Esportistas buscam recursos para bancar viagem e participação em competição nacional; iniciativa expõe desafios enfrentados por atletas fora dos grandes centros
Atletas paralímpicos de Várzea Grande estão recorrendo a uma rifa para levantar recursos e garantir a participação em uma competição nacional realizada em São Paulo. A iniciativa busca ajudar a cobrir despesas relacionadas à viagem e à disputa do campeonato, em uma realidade que ainda representa um dos principais obstáculos para esportistas que precisam viajar para competir fora de Mato Grosso.
A campanha ganhou força justamente em um momento em que o paradesporto várzea-grandense vem ampliando sua presença em competições estaduais e nacionais.
O município mantém um Centro de Referência Paralímpico e tem enviado delegações para torneios realizados em diferentes regiões do país.
Em competições anteriores, atletas da cidade já alcançaram resultados expressivos.
No Campeonato Brasileiro de Atletismo Sub-17 e Sub-20, por exemplo, uma delegação de Várzea Grande participou com 11 competidores, incluindo atletas com deficiência física, visual e intelectual.
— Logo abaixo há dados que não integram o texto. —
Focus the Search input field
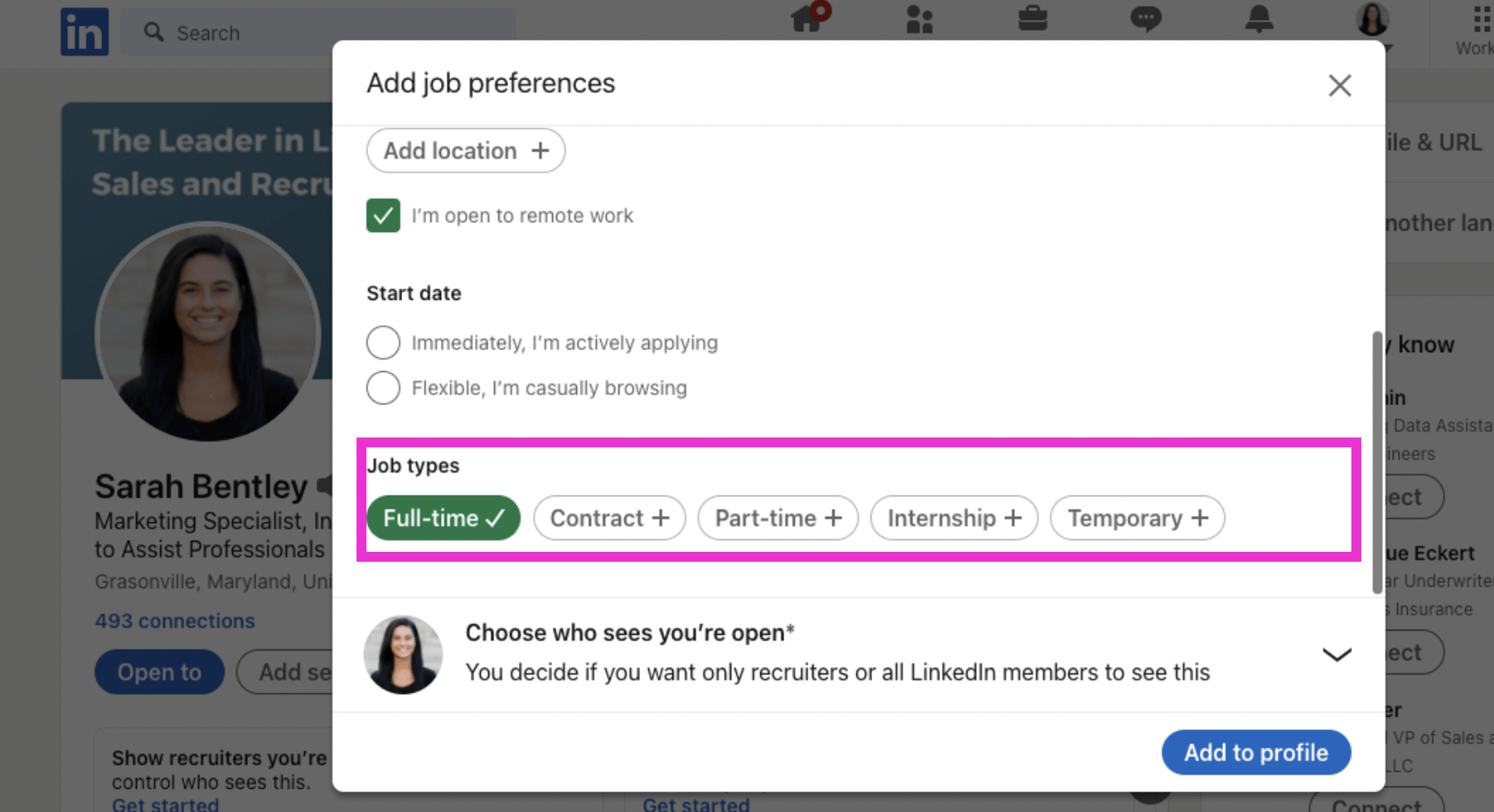 point(318,32)
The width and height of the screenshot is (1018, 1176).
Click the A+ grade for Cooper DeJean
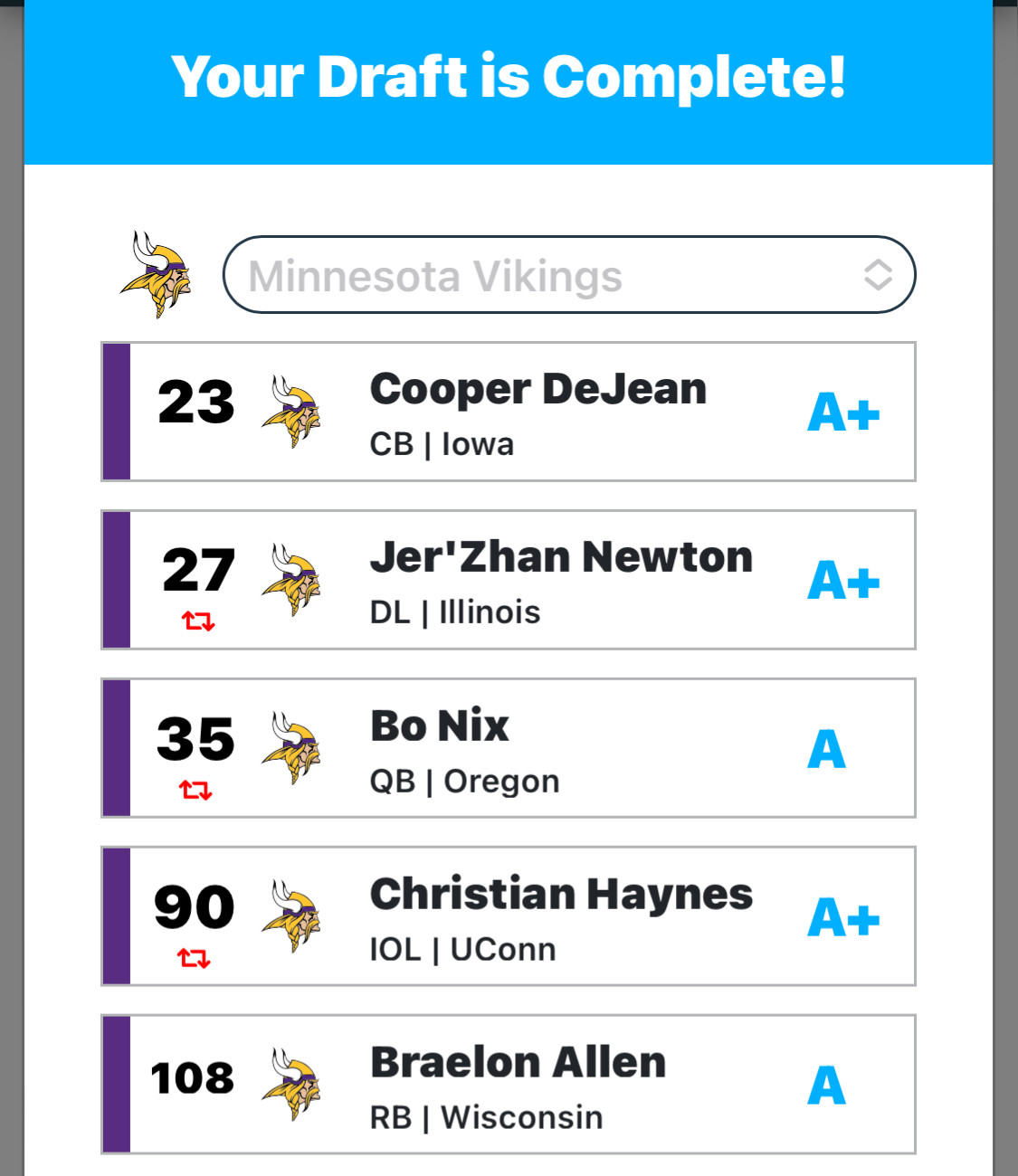tap(842, 413)
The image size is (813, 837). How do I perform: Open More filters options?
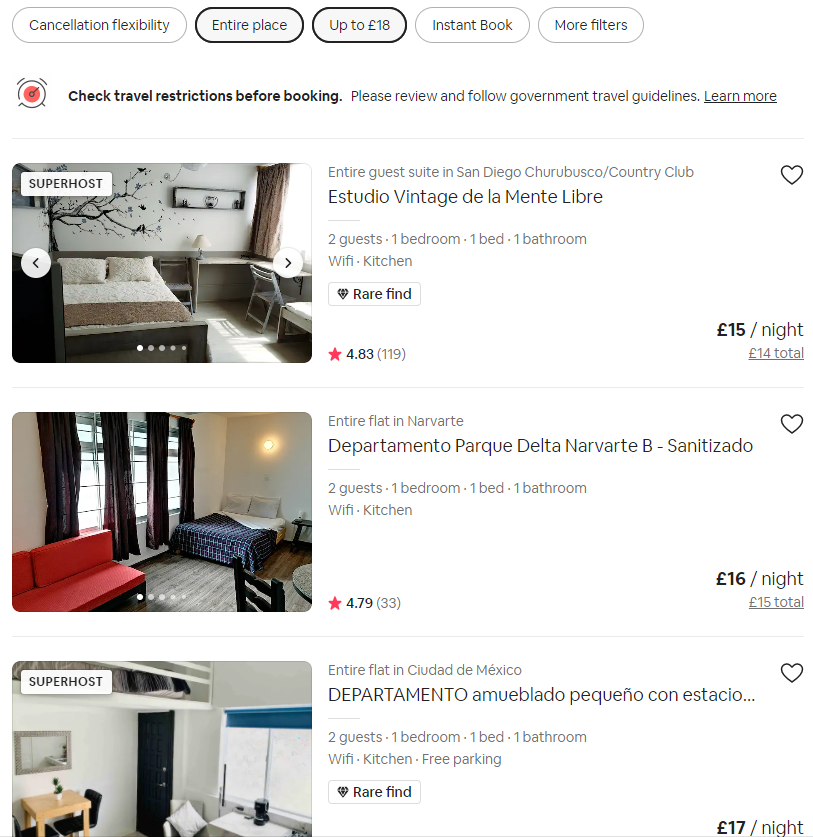[591, 25]
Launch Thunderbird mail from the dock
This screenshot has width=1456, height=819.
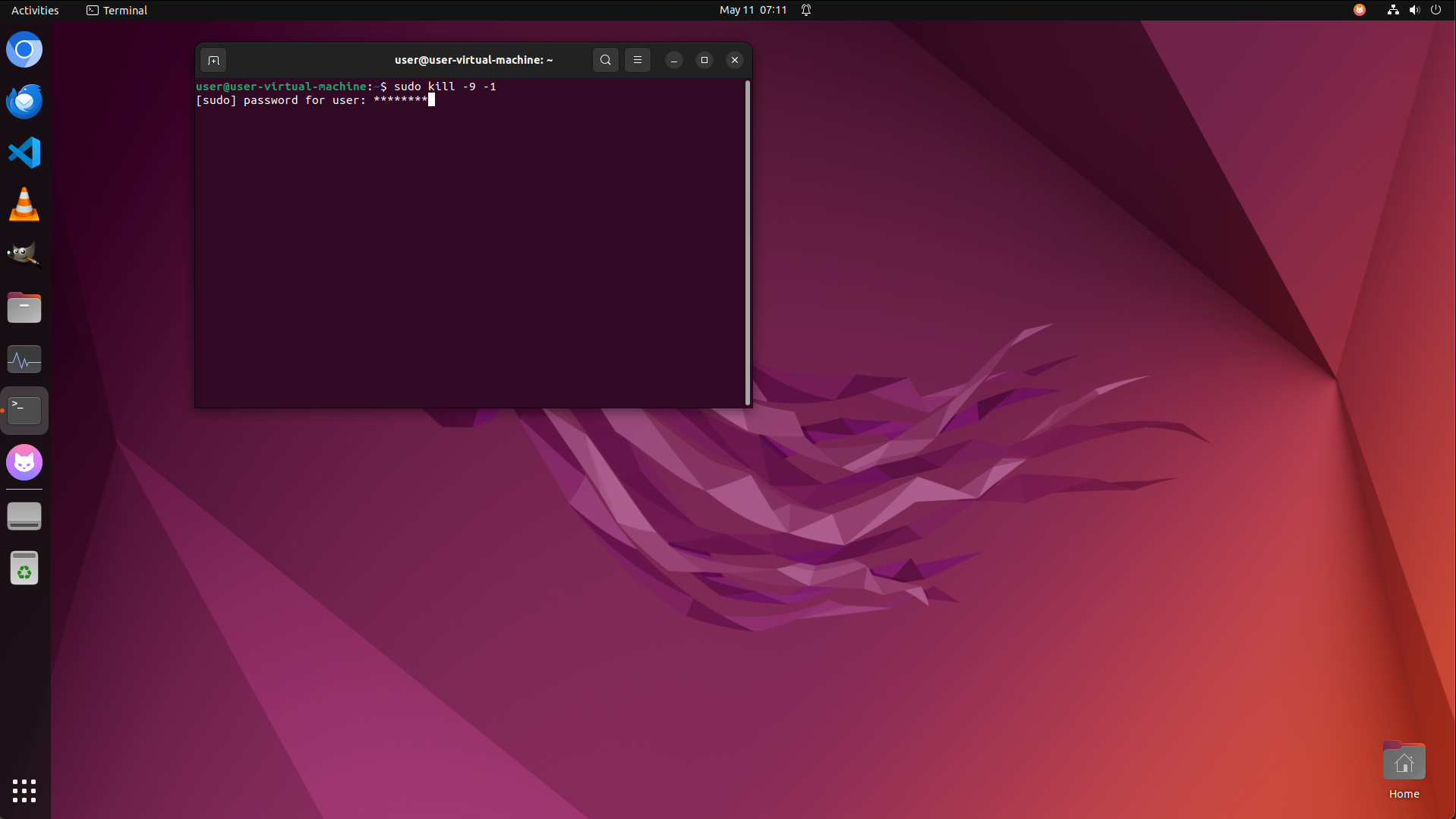(x=24, y=101)
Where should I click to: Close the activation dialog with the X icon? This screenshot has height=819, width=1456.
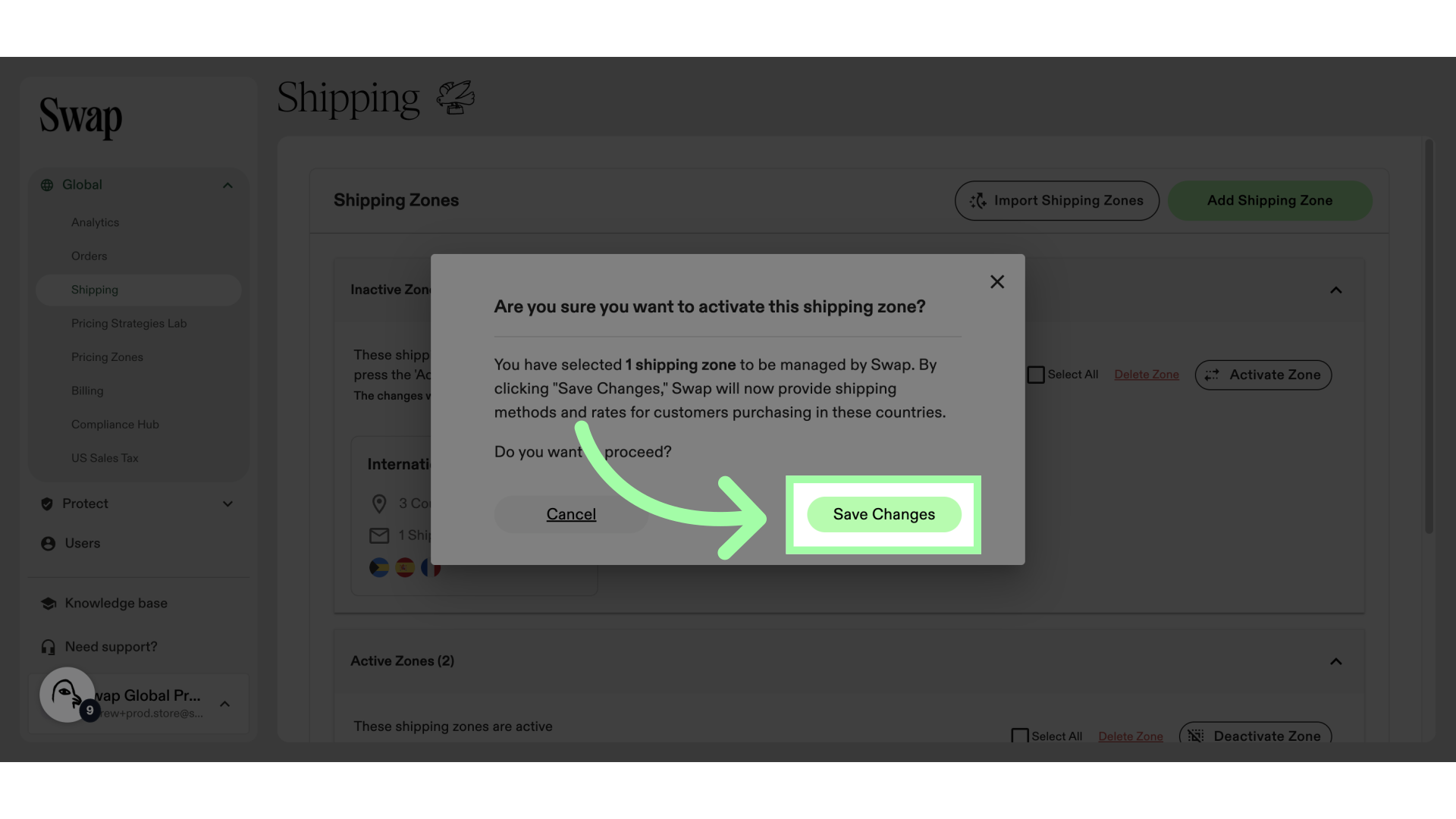[997, 282]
As provas envolveram corrida, salto e modalidades de arremesso e lançamento.
Viagem é um dos principais obstáculos

A participação em campeonatos nacionais envolve despesas que vão muito além da inscrição.
Passagens, alimentação, hospedagem, transporte e outros custos precisam ser considerados antes de uma delegação deixar Mato Grosso.
Para atletas que não contam com patrocínio suficiente, campanhas de arrecadação e rifas acabam sendo alternativas para viabilizar a viagem.
Essa realidade não é exclusiva do grupo atual.
Em outras ocasiões, atletas de Várzea Grande também recorreram a rifas e mobilizações para conseguir disputar competições fora do Estado.
Um exemplo foi registrado em competições de jiu-jítsu, quando atletas ligados a projetos esportivos relataram dificuldades para custear viagens e inscrições em campeonatos realizados em São Paulo.
Várzea Grande vem ampliando participação no paradesporto
Apesar das dificuldades financeiras, os resultados mostram crescimento da participação de atletas do município.
Em 2026, Várzea Grande participou de competições nacionais e estaduais em diferentes modalidades.
Em abril, atletas ligados ao Centro de Referência participaram de competição nacional de natação paralímpica realizada em São Paulo e conquistaram nove medalhas, sendo cinco de ouro e quatro de prata.
Outro momento importante ocorreu em maio, quando Cuiabá recebeu uma etapa nacional do Meeting Paralímpico.
A competição reuniu 154 atletas com deficiência física, intelectual e visual, mostrando a dimensão do calendário nacional do paradesporto e a existência de oportunidades para atletas mato-grossenses alcançarem índices e posições no ranking brasileiro.
Resultado esportivo depende também de estrutura
A campanha para arrecadar dinheiro para a viagem revela uma contradição enfrentada por muitos atletas.
De um lado, existe uma estrutura esportiva capaz de revelar talentos e colocá-los em competições nacionais.
De outro, a distância entre Mato Grosso e os principais centros esportivos aumenta o custo de participação.
Para quem depende de recursos próprios ou de apoio comunitário, uma competição nacional pode significar um investimento difícil de suportar.
A busca por financiamento também ocorre apesar da existência de políticas públicas destinadas ao desenvolvimento do esporte paralímpico.
Em 2022, por exemplo, a Lei nº 14.294 alterou a distribuição de recursos provenientes das loterias para ampliar o financiamento destinado ao esporte paralímpico.
Na prática, porém, a realidade de cada equipe pode continuar dependendo de recursos complementares para despesas específicas.
Campanha virou parte da preparação
A rifa, portanto, não representa apenas uma tentativa de arrecadar dinheiro.
É também uma mobilização para impedir que atletas que conquistaram espaço em competições tenham de abandonar uma oportunidade por falta de recursos para viajar.
A participação em torneios nacionais é importante para o desenvolvimento técnico dos esportistas e pode abrir caminho para novas competições.
Em Várzea Grande, os resultados recentes indicam que existe uma geração de atletas paralímpicos em formação.
O desafio agora é garantir que esses atletas consigam chegar às pistas, piscinas e demais locais de competição com a mesma estrutura necessária para continuar evoluindo.